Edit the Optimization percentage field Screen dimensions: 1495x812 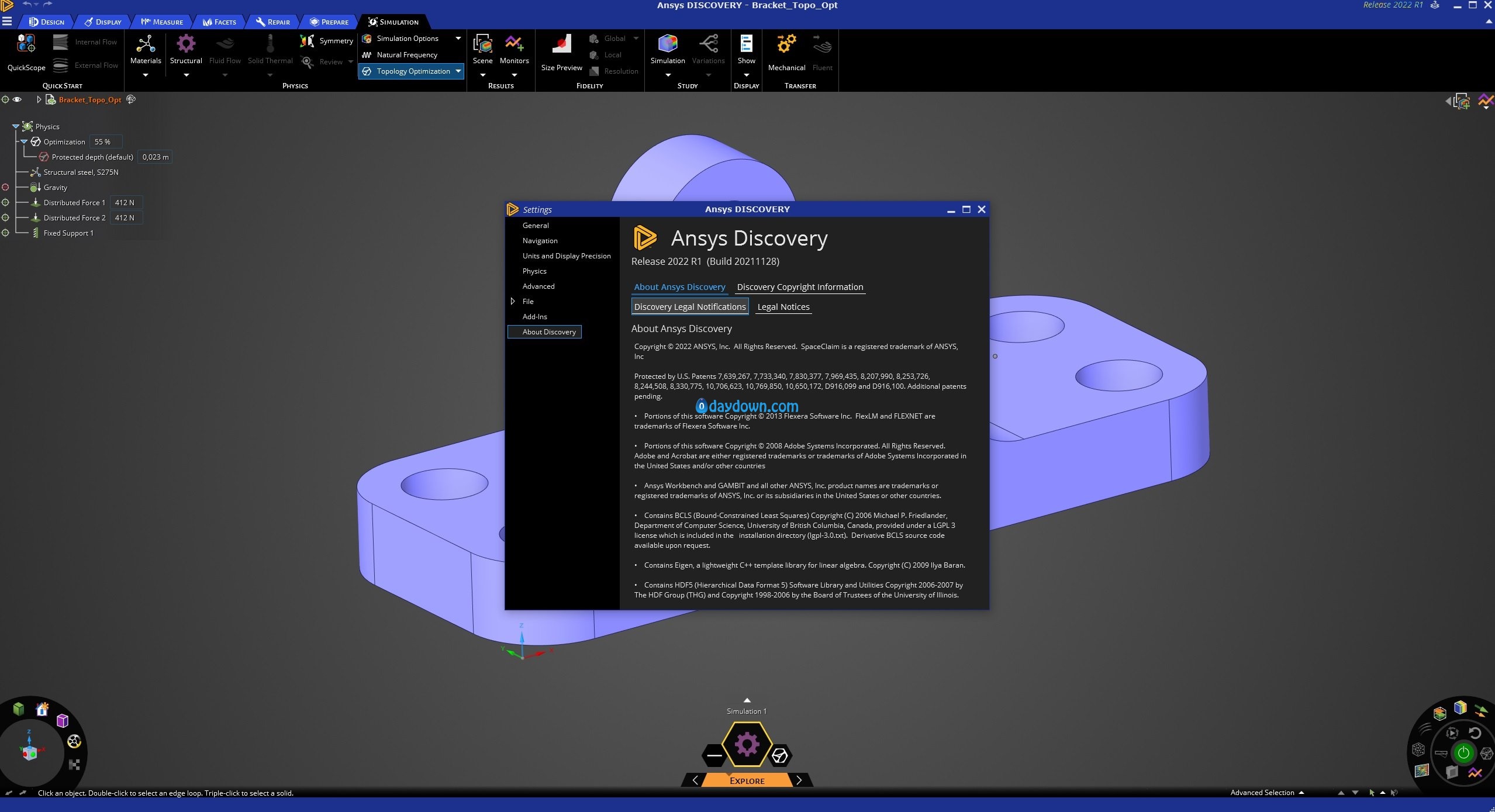tap(106, 142)
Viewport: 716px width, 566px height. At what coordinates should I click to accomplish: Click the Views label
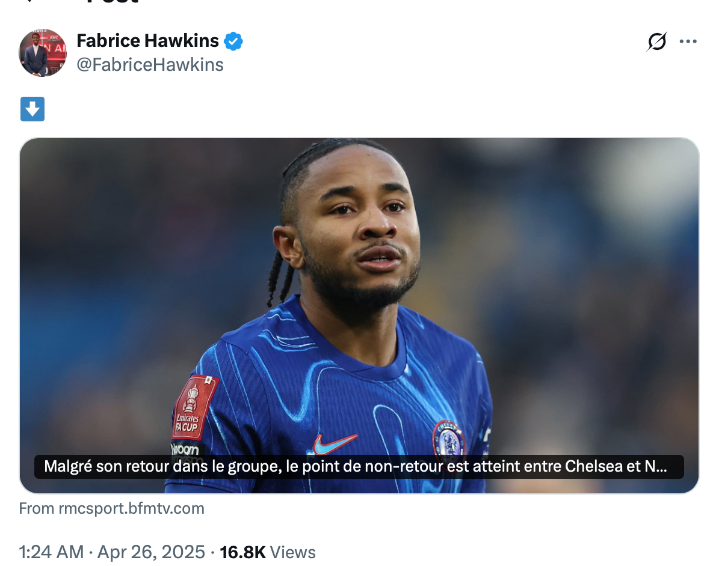[293, 552]
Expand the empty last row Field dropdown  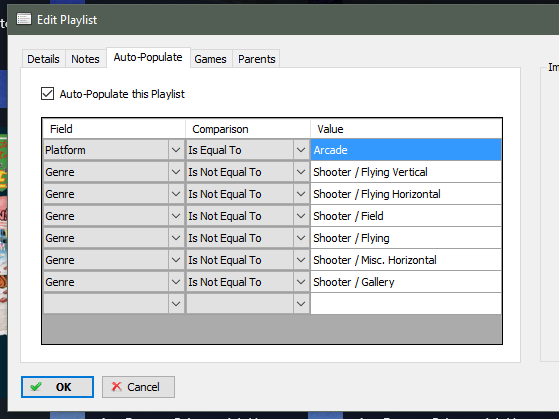coord(176,304)
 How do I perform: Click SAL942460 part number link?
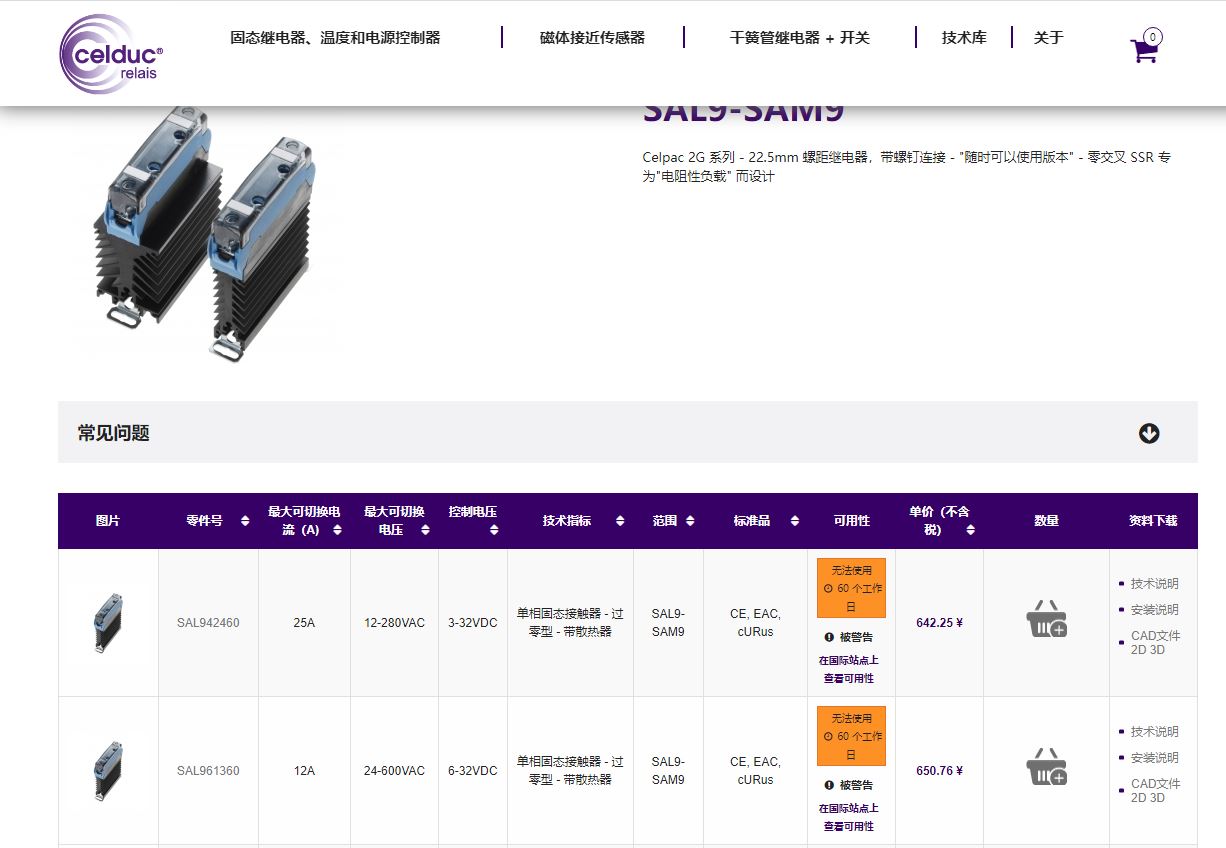pyautogui.click(x=208, y=623)
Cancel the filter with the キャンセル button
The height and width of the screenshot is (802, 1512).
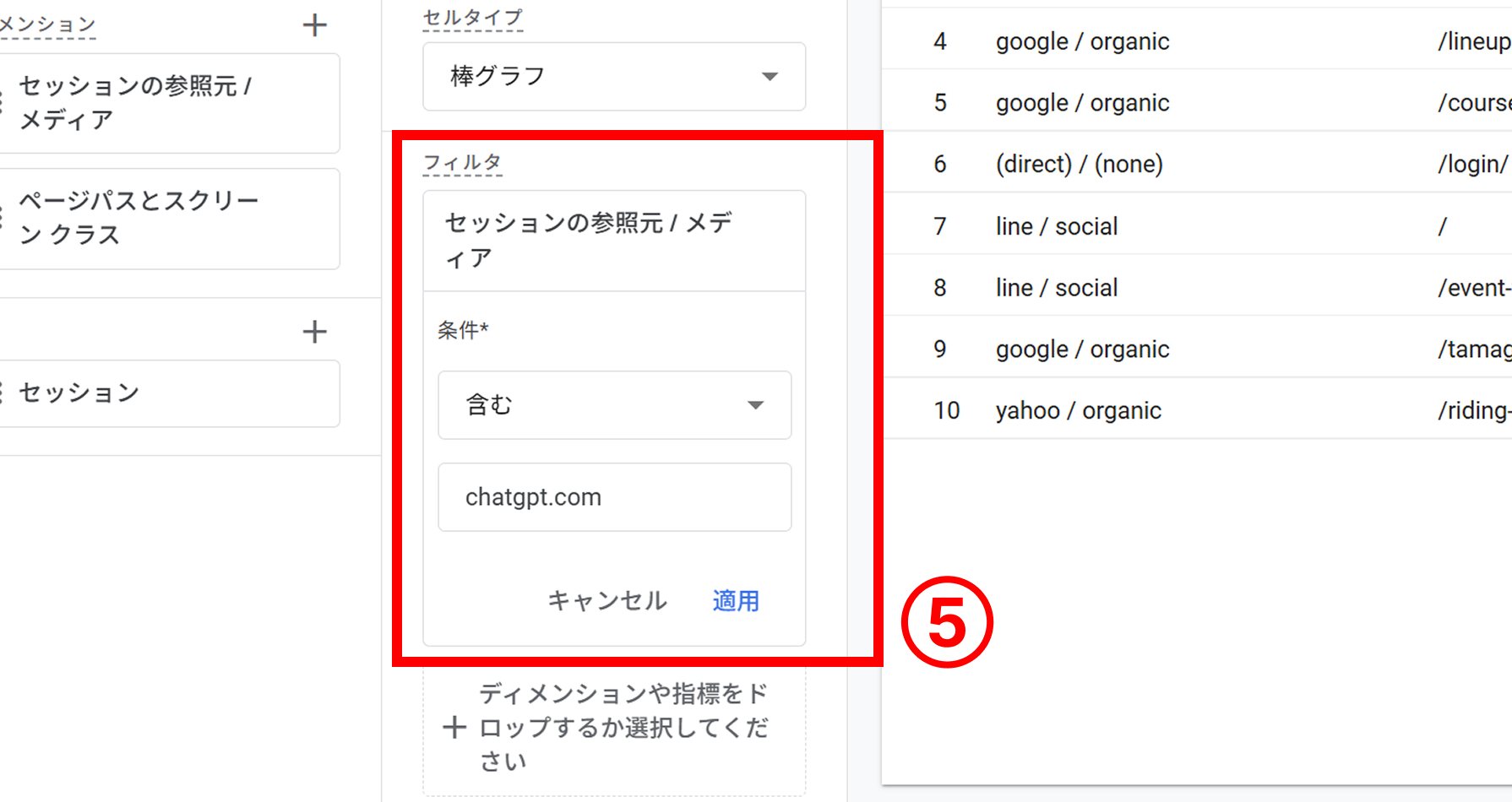605,601
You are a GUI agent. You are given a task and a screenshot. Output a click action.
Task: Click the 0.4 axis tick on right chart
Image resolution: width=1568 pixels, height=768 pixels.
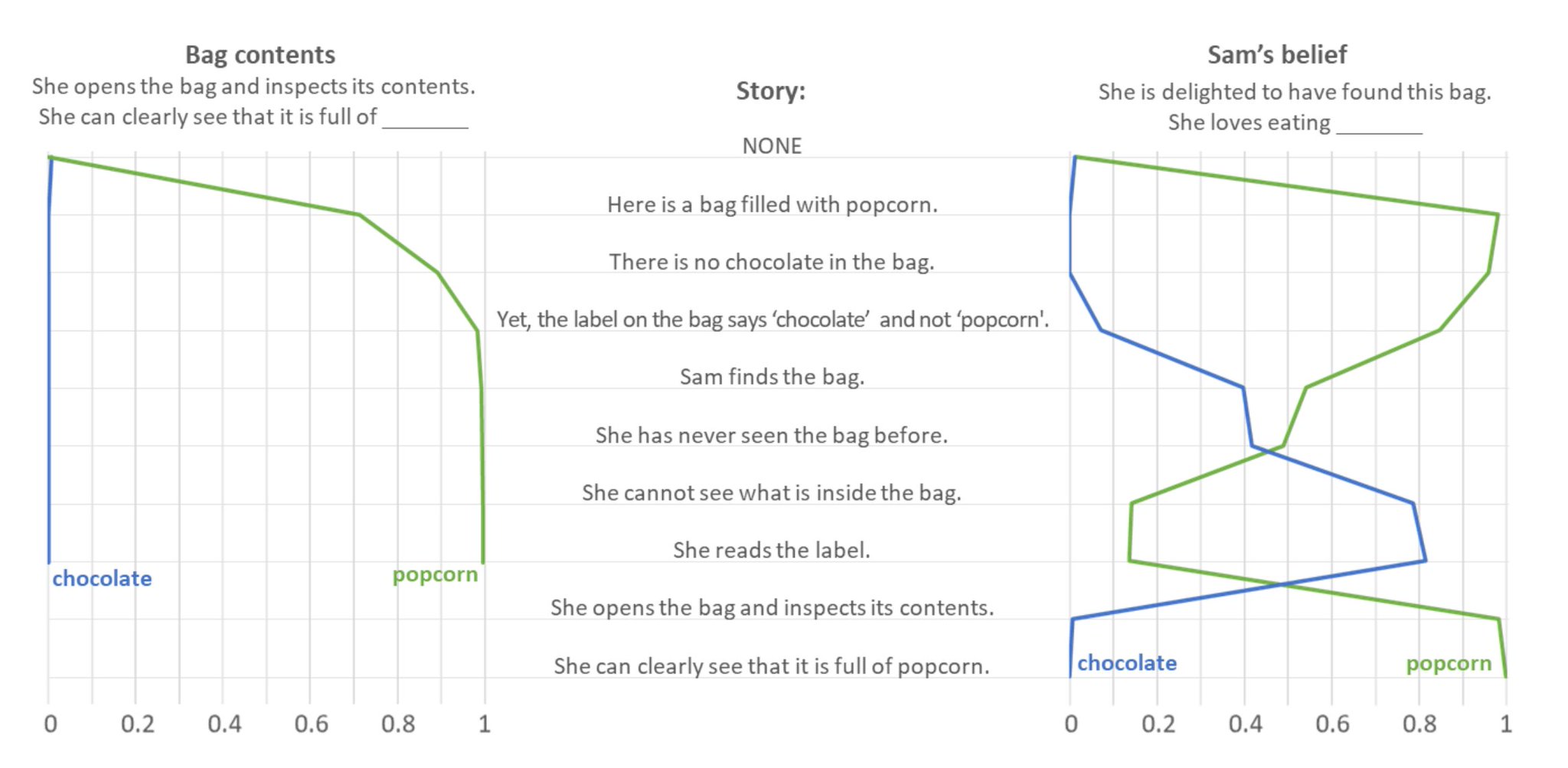point(1245,724)
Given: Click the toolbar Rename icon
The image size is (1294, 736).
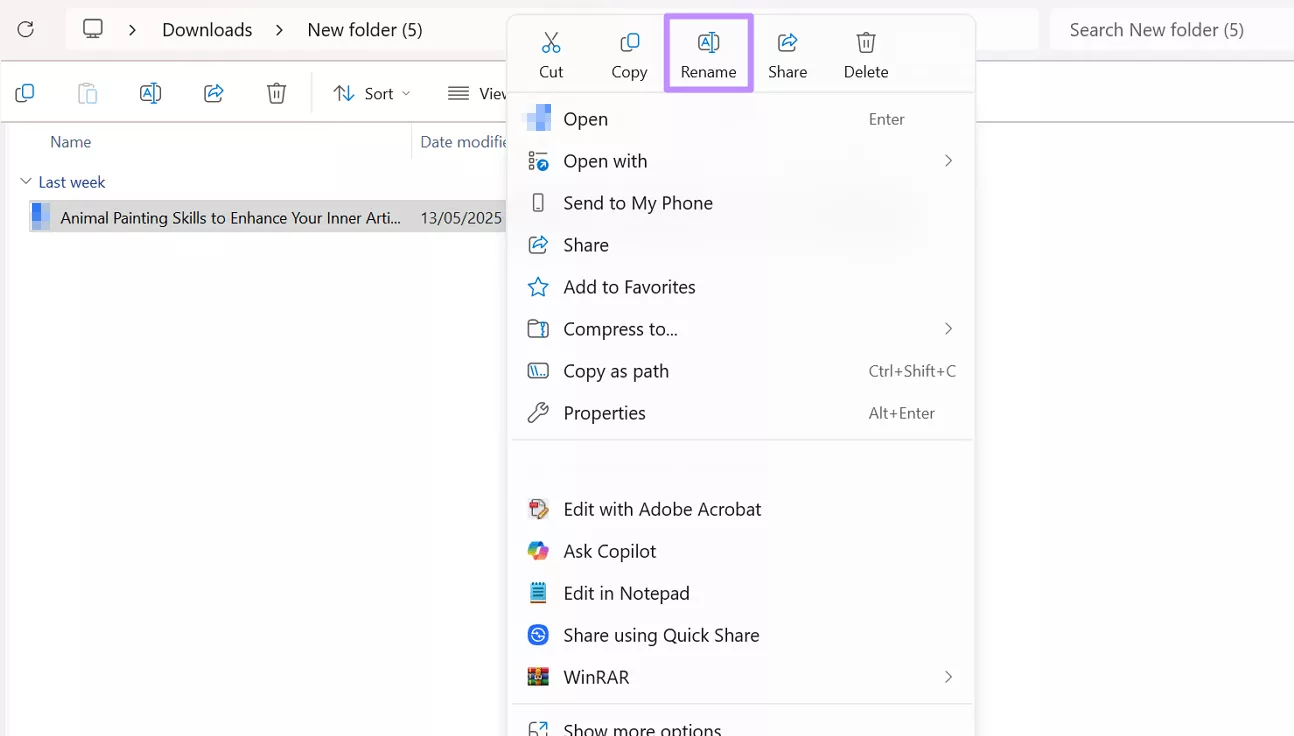Looking at the screenshot, I should tap(150, 93).
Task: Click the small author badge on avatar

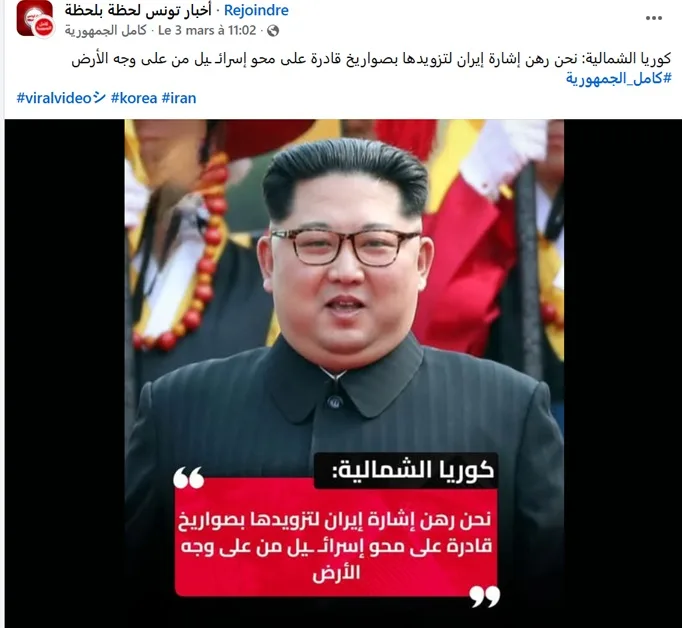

--------------------

# Work to complete
Write out exactly the lines from the one that contains "You are a GUI" through the last line of the data above, both included. Leave every picture out.

# Task result
You are a GUI agent. You are given a task and a screenshot. Output a click action.
Task: Click the 0.4 axis tick on right chart
Image resolution: width=1568 pixels, height=768 pixels.
point(1245,724)
Given: Click the toolbar Rename icon
The image size is (1294, 736).
Looking at the screenshot, I should tap(150, 93).
Task: Click the small author badge on avatar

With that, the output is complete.